Mi capita spesso di scontrami con il concetto di rinuncia quando evidenzio a qualcuno che “se parla di sacrifici, non sta amando quello che fa”. Ci sono sostanzialmente due posizioni:
- Una vita senza sacrifici non è possibile.
- Il soggetto cambia termine e introduce “la rinuncia” (beh, non si tratta proprio di sacrifici, ma di rinunce…).
Di solito colpisco qualcosa d’importante per il mio interlocutore: l’avere figli, un risultato sul lavoro o nella vita privata (arrivato dopo “tanti sacrifici” ecc.) e la prima non è che una difesa per risentimento: che nella vita ci siano sacrifici ci sta, ma non certo per un oggetto d’amore. Per chi non è convinto, rimando all’articolo sulla soddisfazione (ved. paragrafo sui sacrifici).

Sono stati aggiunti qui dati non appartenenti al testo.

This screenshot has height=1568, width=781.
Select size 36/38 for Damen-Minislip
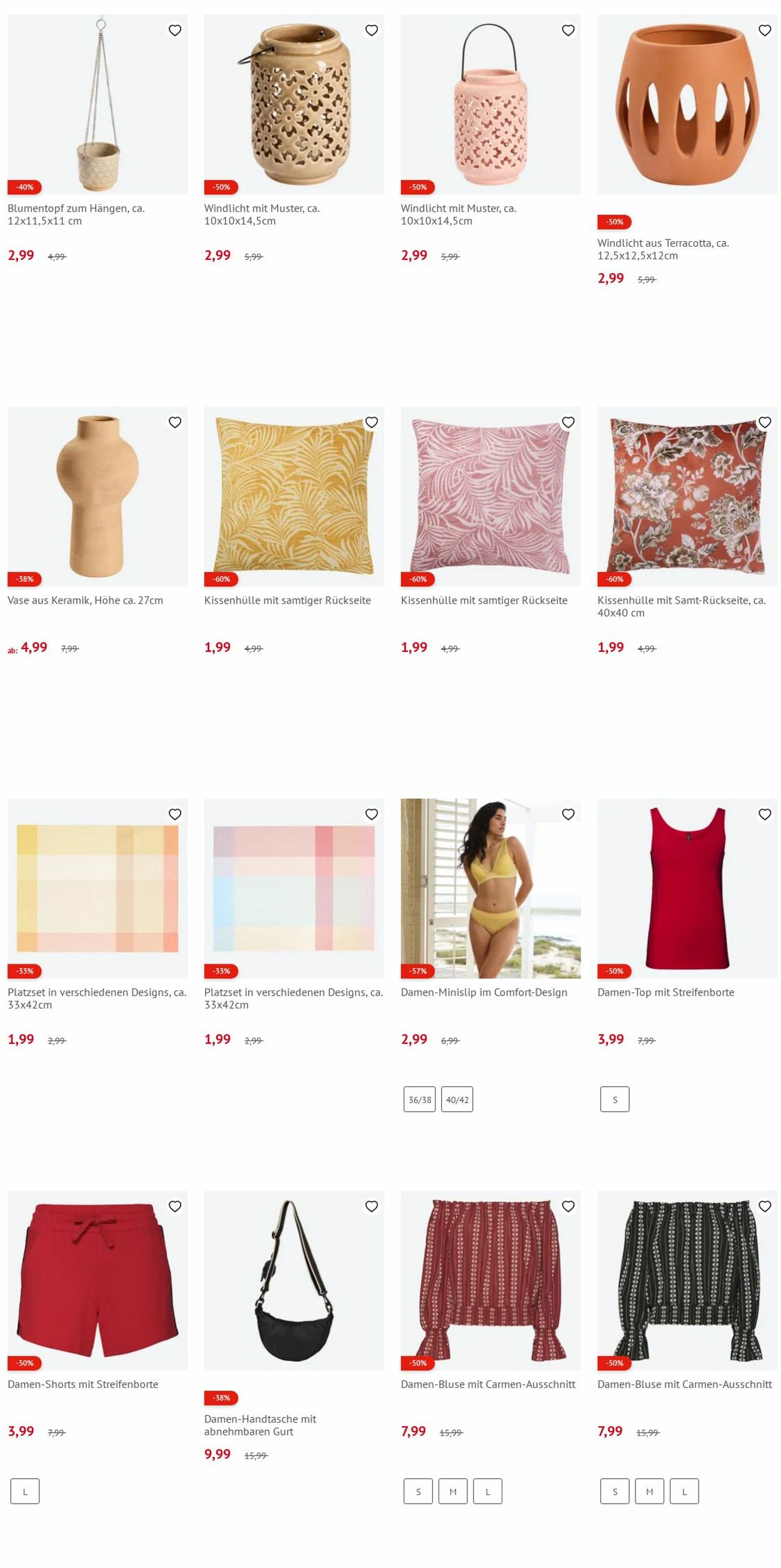point(420,1099)
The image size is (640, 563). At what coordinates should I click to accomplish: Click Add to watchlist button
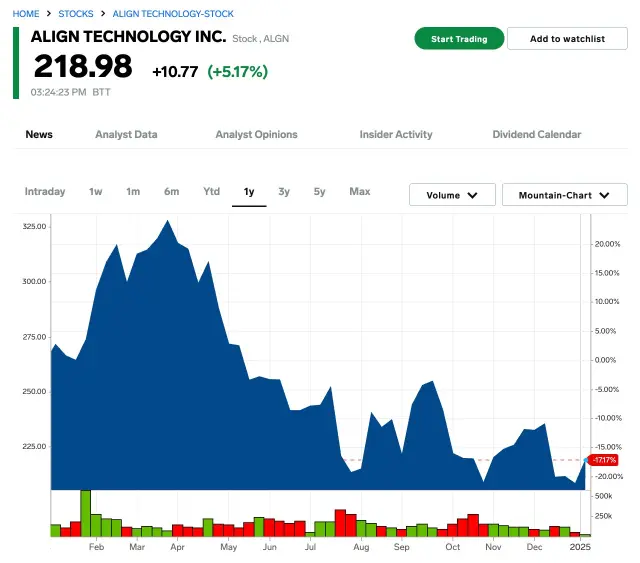567,39
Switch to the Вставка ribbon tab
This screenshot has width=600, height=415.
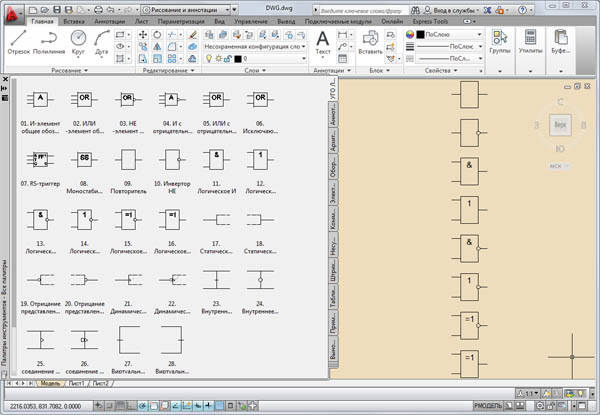point(72,20)
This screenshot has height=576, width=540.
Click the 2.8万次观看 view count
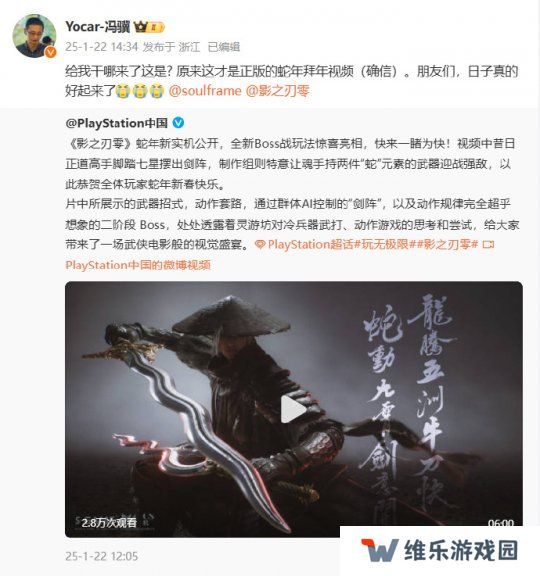109,522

Il secondo punto a mio avviso è più interessante e parte dalla costatazione che “qualunque scelta noi facciamo rinunciamo a qualcosa”, sottintendo la rinuncia all’alternativa non scelta. In realtà c’è un equivoco sulla parola rinuncia. La rinuncia implica (Treccani) l’abbandono volontario di beni o soddisfazioni che si potrebbero avere o sperare. Beni o soddisfazioni, quindi qualcosa di positivo. Se messo di fronte alla scelta se vivere o morire, io scelgo di vivere, suonerebbe piuttosto comico se qualcuno mi dicesse “ma come, tu hai rinunciato a morire?”.

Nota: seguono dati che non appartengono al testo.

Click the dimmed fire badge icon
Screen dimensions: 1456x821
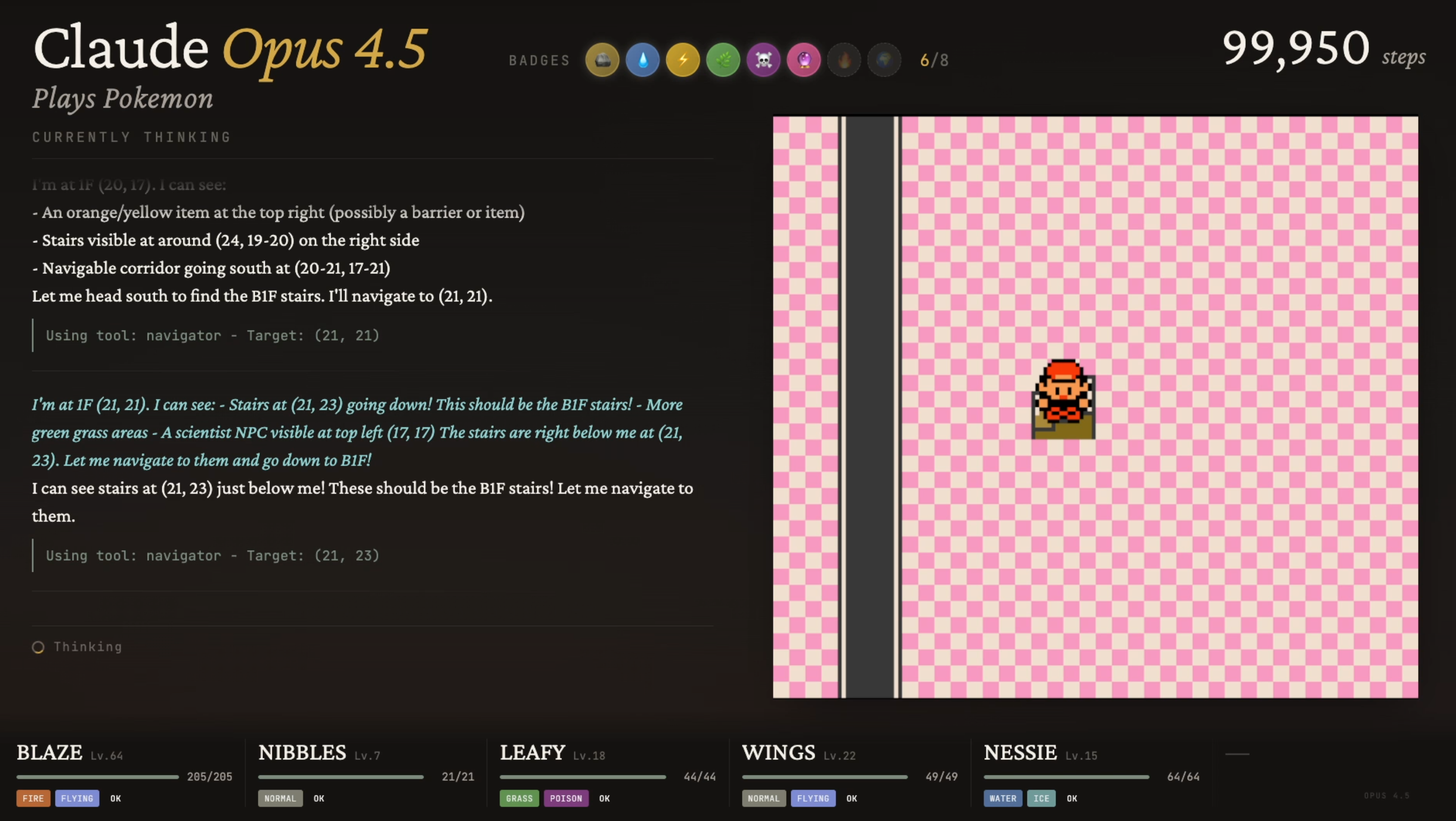coord(844,60)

Facciamo un esempio classico. Devo scegliere fra un oggetto d’amore e la festa di compleanno di un mio amico. Rinuncio a partecipare a un evento che implica il mio oggetto d’amore e vado alla festa dell’amico (altrimenti magari si offende)? Se ho dubbi nella scelta, probabilmente (visto che definire oggetto d’amore un amico suona strano, non è un figlio o un partner) quello che io credevo un oggetto d’amore non è tale oppure sono talmente condizionato dalle convenzioni sociali da “rinunciare” al mio oggetto d’amore e andare alla festa di compleanno dell’amico (peggio ancora se si tratta della festa del mio capo, alla Fantozzi).

Il concetto di rinuncia spesso viene ammantato di un significato positivo che non necessariamente ha
Molti si chiederanno come sia possibile che non mi dispiaccia nemmeno un po’ rinunciare alla festa. No, zero. L’evento collegato all’oggetto d’amore azzera ogni presunto beneficio dell’alternativa. Di solito questo si capisce per eventi negativi, magari luttuosi: se per esempio mio figlio sta male, è stato portato all’ospedale, della festa dell’amico non mi importa nulla. Bene, se X è veramente un oggetto d’amore, vale anche al positivo: non vivere l’evento collegato a X sarebbe illogico come lasciare il figlio all’ospedale e andare a divertirsi dall’amico. La difficoltà di comprendere il concetto sta proprio nel non comprendere che un oggetto d’amore (qualunque esso sia) non è negoziabile.
P.S.: E se ho più oggetti d’amore? In questo caso vale il principio della rotazione che li mette in una scala di priorità, vedasi l’articolo corrispondente.